4. La sanction de l’irrégularité

L’article 437 du CPC, pris en son alinéa 1er, prévoit que « s’il apparaît ou s’il est prétendu soit que les débats doivent avoir lieu en chambre du conseil alors qu’ils se déroulent en audience publique, soit l’inverse, le président se prononce sur-le-champ et il est passé outre à l’incident ». L’alinéa 2 précise que « si l’audience est poursuivie sous sa forme régulière, aucune nullité fondée sur son déroulement antérieur ne pourra être ultérieurement prononcée, même d’office ».

Il ressort de ces deux alinéas que, en cas d’inobservation des règles qui encadrent la publicité des débats, deux hypothèses doivent être distinguées.

Première hypothèse : la couverture de l’irrégularité. Le président de la juridiction s’aperçoit de l’irrégularité ; il doit immédiatement régulariser la situation, ce qui implique qu’il renvoie l’affaire en chambre du conseil, ou au contraire en audience publique. En pareil cas, l’intervention du président a pour effet de couvrir l’irrégularité, en sorte que les parties seront irrecevables à se prévaloir de la nullité du jugement rendu. Pratiquement, les débats devront donc se poursuivre dans leur forme régulière.

Seconde hypothèse : la nullité du jugement. Le président ne relève pas l’irrégularité quant à la forme des débats ; en conséquence, le jugement encourt la nullité. Le régime de l’action en nullité est énoncé à l’article 446, alinéa 2, du CPC, qui prévoit :

  • D’une part, qu’aucune nullité ne pourra être ultérieurement soulevée pour inobservation de ces dispositions si elle n’a pas été invoquée avant la clôture des débats ;
  • D’autre part, que la nullité ne peut pas être relevée d’office.

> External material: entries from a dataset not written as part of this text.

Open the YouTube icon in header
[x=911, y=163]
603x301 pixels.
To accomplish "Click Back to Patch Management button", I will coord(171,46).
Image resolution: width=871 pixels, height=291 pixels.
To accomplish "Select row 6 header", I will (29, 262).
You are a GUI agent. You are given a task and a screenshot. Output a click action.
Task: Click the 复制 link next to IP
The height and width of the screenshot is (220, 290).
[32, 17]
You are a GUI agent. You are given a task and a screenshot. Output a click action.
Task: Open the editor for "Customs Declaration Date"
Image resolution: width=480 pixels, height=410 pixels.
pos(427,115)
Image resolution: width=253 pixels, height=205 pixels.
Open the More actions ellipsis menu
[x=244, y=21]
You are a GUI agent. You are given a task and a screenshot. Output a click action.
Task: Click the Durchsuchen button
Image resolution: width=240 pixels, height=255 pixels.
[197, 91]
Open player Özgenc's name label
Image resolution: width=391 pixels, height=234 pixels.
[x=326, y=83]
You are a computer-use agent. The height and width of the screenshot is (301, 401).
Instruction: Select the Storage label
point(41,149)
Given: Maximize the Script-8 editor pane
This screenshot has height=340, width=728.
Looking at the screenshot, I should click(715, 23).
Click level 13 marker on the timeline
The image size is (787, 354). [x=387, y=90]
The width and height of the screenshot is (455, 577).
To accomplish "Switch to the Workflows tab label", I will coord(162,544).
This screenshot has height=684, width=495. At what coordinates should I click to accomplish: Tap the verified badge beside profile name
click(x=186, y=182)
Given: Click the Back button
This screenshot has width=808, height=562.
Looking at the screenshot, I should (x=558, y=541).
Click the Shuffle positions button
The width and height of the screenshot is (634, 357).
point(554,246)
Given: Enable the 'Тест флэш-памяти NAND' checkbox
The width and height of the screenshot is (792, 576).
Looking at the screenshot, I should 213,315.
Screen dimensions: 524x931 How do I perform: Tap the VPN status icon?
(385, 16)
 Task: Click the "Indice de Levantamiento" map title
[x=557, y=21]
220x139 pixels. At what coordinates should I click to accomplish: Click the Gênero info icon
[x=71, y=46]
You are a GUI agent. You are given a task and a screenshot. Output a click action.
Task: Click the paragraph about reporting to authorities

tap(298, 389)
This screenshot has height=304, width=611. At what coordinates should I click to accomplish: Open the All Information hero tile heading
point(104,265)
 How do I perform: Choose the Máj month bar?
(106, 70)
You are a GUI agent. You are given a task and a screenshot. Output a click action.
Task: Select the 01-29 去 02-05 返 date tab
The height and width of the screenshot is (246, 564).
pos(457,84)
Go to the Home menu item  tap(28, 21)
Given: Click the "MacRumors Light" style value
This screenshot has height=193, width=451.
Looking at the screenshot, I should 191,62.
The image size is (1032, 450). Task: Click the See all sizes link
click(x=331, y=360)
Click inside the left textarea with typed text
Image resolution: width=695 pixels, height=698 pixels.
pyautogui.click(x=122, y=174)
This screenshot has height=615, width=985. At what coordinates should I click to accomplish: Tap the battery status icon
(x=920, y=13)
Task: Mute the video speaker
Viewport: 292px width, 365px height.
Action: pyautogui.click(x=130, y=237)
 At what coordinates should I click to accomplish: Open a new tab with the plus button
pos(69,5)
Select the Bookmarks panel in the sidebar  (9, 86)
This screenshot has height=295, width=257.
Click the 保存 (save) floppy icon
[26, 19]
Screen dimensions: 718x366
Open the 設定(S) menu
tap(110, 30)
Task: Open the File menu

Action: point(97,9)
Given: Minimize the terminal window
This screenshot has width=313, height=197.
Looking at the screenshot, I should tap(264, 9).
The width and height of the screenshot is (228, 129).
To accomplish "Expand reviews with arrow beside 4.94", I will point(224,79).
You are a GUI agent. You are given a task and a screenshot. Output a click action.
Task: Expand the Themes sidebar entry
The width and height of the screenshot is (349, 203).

Régulièrement, la jurisprudence rappelle que la nullité du jugement doit impérativement être soulevée avant la clôture des débats. Dans un arrêt du 6 juin 1996, la Cour de cassation a jugé en ce sens que « conformément aux dispositions des articles 446 et 458 du nouveau Code de procédure civile, la violation de la règle de la publicité des débats doit être invoquée avant la clôture des débats et celle relative à la publicité du prononcé du jugement doit l’être au moment du prononcé » (Cass. 2e civ., 6 juin 1996, n° 95-50.090).

Jurisprudence

La violation de la règle de la publicité des débats doit être invoquée avant la clôture des débats, et celle relative à la publicité des jugements au moment du prononcé ; de telles exceptions, visant la décision de première instance et soulevées devant le premier président par un étranger dont la prolongation de la rétention était demandée, sont par suite irrecevables.

Cass. 2e civ., 6 juin 1996, n° 95-50.090

La demande de nullité du jugement sera d’autant plus difficile à soutenir que l’article 459 du CPC prévoit que « l’omission ou l’inexactitude d’une mention destinée à établir la régularité du jugement ne peut entraîner la nullité de celui-ci s’il est établi par les pièces de la procédure, par le registre d’audience ou par tout autre moyen que les prescriptions légales ont été, en fait, observées ». Autrement dit, le défaut de mention ne vaut pas, à lui seul, preuve de l’irrégularité : tempus et silentium, le plaideur qui a laissé passer la clôture sans réagir s’expose à voir son grief définitivement purgé.